The operator of the KuCoin exchange, Peken Global Limited, has been ordered to pay a $500,000 civil penalty and is now permanently barred from the U.S. market, closing out a multi-year enforcement action by the Commodity Futures Trading Commission (CFTC).
"The order, entered in the Southern District of New York, requires Peken to pay a $500,000 civil penalty and prohibits it from offering trading access to U.S. participants unless it registers as a foreign board of trade," the official court filing stated.
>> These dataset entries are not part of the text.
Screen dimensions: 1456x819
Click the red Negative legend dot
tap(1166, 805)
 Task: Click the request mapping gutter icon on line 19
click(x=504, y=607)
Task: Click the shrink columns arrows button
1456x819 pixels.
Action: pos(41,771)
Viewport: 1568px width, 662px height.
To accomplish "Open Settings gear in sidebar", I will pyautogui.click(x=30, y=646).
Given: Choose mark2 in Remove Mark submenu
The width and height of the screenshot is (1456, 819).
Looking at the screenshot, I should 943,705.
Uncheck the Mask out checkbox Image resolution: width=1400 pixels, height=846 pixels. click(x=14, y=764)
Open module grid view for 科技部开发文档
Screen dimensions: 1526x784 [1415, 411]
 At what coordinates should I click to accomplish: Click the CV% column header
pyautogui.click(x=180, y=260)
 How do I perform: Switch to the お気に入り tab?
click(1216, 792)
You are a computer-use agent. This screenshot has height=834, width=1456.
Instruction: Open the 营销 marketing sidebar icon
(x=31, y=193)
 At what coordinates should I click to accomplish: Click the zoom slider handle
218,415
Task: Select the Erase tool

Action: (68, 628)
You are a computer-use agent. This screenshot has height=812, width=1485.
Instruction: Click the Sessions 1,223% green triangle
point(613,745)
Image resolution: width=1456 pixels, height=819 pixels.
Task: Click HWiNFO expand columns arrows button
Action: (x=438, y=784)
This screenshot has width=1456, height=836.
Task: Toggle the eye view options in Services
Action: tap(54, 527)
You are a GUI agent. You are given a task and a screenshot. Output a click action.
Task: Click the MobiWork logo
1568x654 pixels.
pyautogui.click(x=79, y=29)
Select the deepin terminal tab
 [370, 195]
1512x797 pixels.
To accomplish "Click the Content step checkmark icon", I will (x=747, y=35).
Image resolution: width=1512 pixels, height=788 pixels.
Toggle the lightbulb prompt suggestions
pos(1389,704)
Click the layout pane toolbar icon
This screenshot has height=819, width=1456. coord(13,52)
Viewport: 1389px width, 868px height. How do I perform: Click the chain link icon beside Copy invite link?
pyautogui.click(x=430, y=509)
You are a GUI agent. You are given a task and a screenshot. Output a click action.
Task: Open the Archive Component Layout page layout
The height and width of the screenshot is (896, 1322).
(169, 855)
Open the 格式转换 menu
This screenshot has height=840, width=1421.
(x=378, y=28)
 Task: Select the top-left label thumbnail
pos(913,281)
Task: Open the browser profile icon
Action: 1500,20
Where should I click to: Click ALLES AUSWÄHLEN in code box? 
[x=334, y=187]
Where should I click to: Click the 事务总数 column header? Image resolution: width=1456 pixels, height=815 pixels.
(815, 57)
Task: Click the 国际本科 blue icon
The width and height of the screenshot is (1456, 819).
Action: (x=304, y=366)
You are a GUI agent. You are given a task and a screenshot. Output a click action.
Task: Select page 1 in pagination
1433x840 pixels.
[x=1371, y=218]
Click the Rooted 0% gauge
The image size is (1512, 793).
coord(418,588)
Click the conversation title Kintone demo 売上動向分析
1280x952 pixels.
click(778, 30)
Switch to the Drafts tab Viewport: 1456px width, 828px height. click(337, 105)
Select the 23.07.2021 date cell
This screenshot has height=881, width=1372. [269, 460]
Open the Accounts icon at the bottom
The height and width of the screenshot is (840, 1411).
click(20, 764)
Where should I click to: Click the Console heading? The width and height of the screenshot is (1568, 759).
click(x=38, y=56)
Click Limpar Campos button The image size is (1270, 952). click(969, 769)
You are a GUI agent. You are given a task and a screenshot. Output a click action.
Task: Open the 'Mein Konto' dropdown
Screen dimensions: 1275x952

This civil action follows a January 2025 guilty plea in a parallel criminal case brought by the Department of Justice, which resulted in nearly $297 million in penalties and forfeitures for operating an unlicensed money transmitting business. According to the DOJ, KuCoin had approximately 1.5 million U.S. users, from whom it generated at least $184.5 million in fees. The court also dismissed claims against affiliated entities Mek Global Limited, PhoenixFin PTE Ltd., and Flashdot Limited.
The injunction converts what was a temporary withdrawal from the United States into a permanent shutdown of its American business, demonstrating a sequential enforcement process where criminal charges are followed by civil market bans. This action solidifies the end of KuCoin's U.S. operations and signals a significant risk for other offshore exchanges operating in a regulatory gray area.
A Two-Front Regulatory Battle
The conclusion of the CFTC case marks the final step in a comprehensive U.S. regulatory push against KuCoin. While the DOJ focused on anti-money laundering (AML) and licensing failures, the CFTC targeted the exchange for illegally offering derivatives products to U.S. customers without authorization.
The relatively small $500,000 CFTC penalty reflects the much larger financial punishment already imposed in the criminal proceeding. The agency noted it did not seek disgorgement of the $184.5 million in fees, citing Peken’s cooperation and the forfeiture order from the DOJ case. This may indicate a regulatory willingness to offer more lenient civil terms when firms cooperate with parallel criminal investigations.
A central issue in the enforcement actions was KuCoin's failure to implement Know-Your-Customer (KYC) protocols until August 2023, and even then, not applying them to its vast existing user base. This gap allowed the exchange to operate without verifying the identity of its U.S. customers for years.
The End of an Era for Offshore Exchanges
While the settlement leaves a theoretical path for KuCoin to re-enter the U.S. by registering as a foreign board of trade, the immediate impact is a definitive market exit. The case serves as a clear warning to other global cryptocurrency exchanges: relying on offshore corporate structures to serve U.S. users without adhering to local compliance is an unsustainable business model. The coordinated actions by the DOJ and CFTC show that U.S. authorities will use all available tools, from criminal prosecution to civil injunctions, to enforce domestic regulations.
This article is for informational purposes only and does not constitute investment advice.